┌──

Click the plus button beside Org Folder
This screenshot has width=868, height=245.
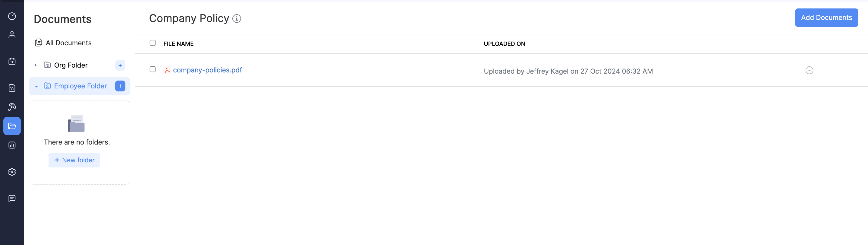(120, 65)
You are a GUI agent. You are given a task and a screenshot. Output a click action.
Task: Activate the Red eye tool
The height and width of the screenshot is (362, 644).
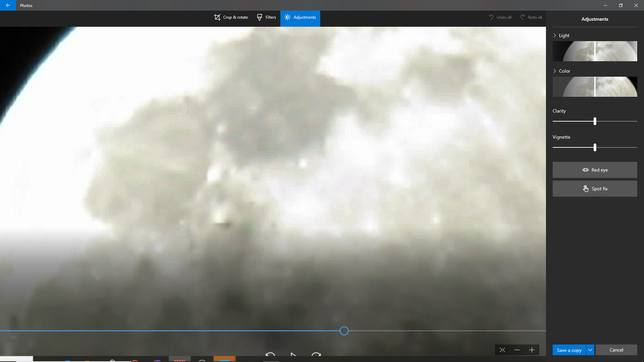coord(595,170)
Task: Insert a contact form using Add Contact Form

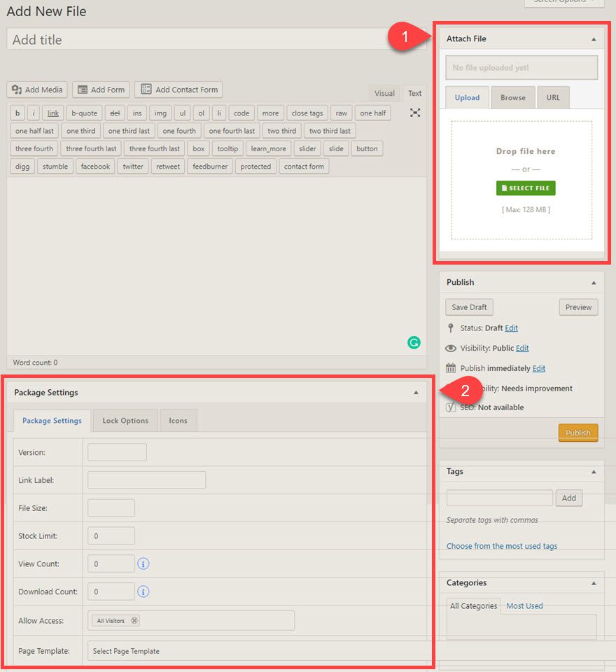Action: point(179,90)
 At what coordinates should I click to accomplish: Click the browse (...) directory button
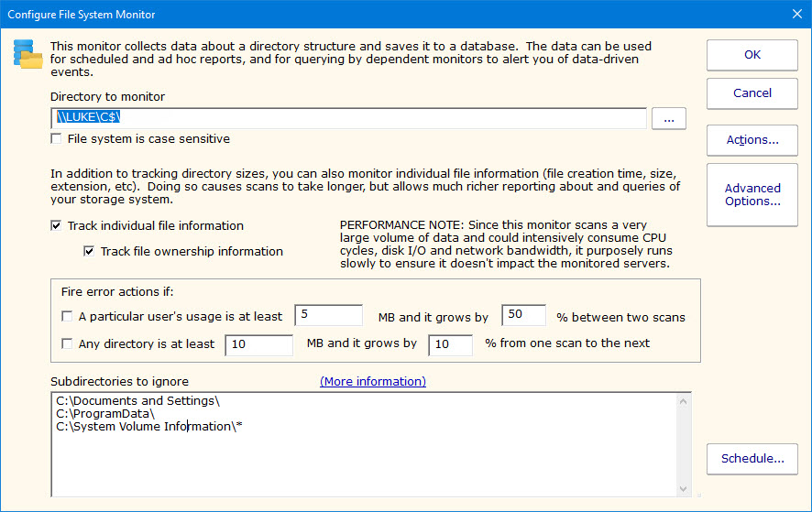(x=668, y=118)

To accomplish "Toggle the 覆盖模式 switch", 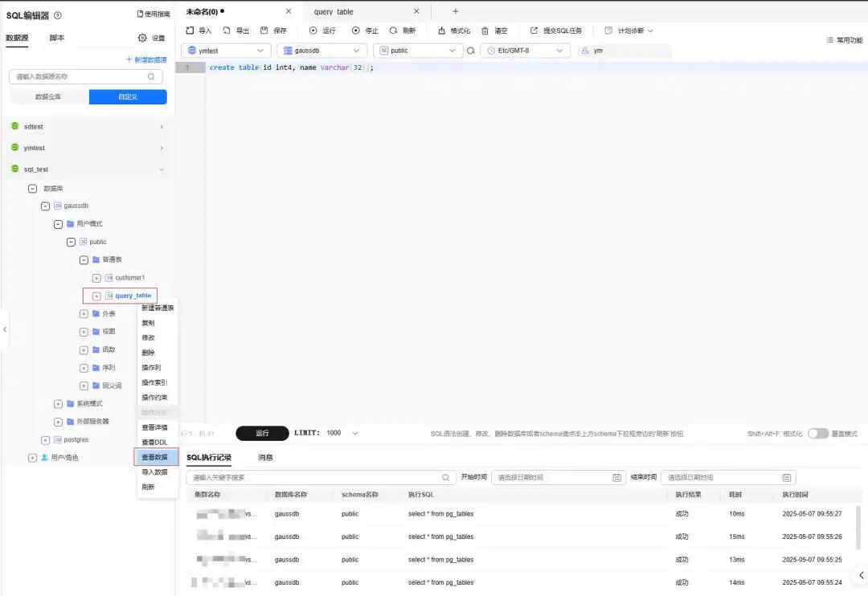I will tap(817, 433).
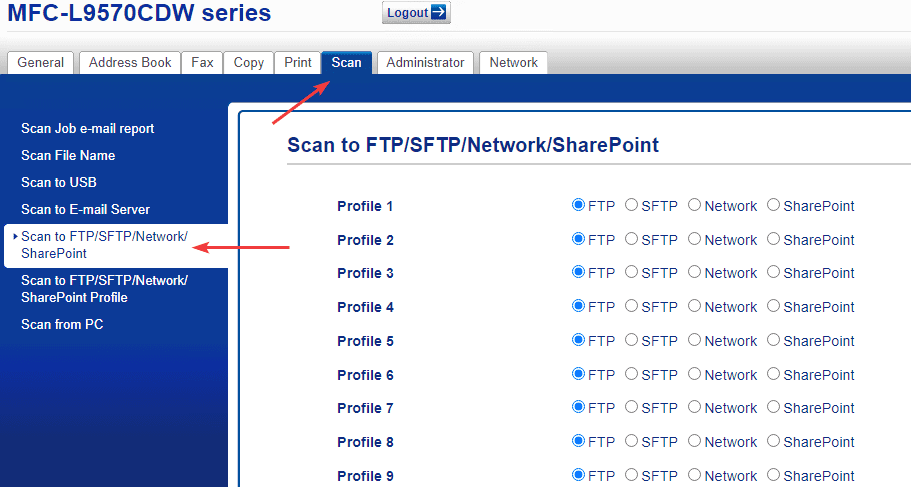The height and width of the screenshot is (487, 911).
Task: Open Scan to E-mail Server page
Action: [86, 209]
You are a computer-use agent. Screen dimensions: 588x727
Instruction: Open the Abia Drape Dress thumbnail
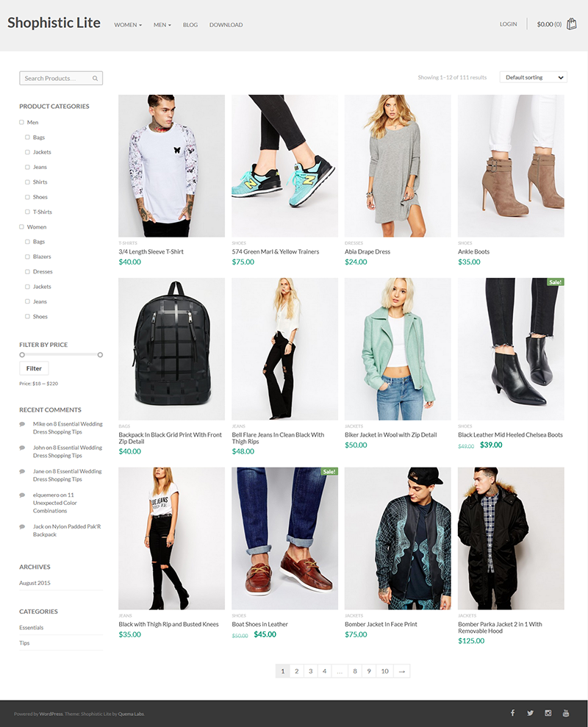tap(398, 166)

└──

Scan the preceding listing for the string "agent" and copy every line where it occurs.

**YOUR RESPONSE**:
You are a GUI agent. You are given a task and a screenshot. Output a click action.
You are a computer-use agent. Screen dimensions: 588x727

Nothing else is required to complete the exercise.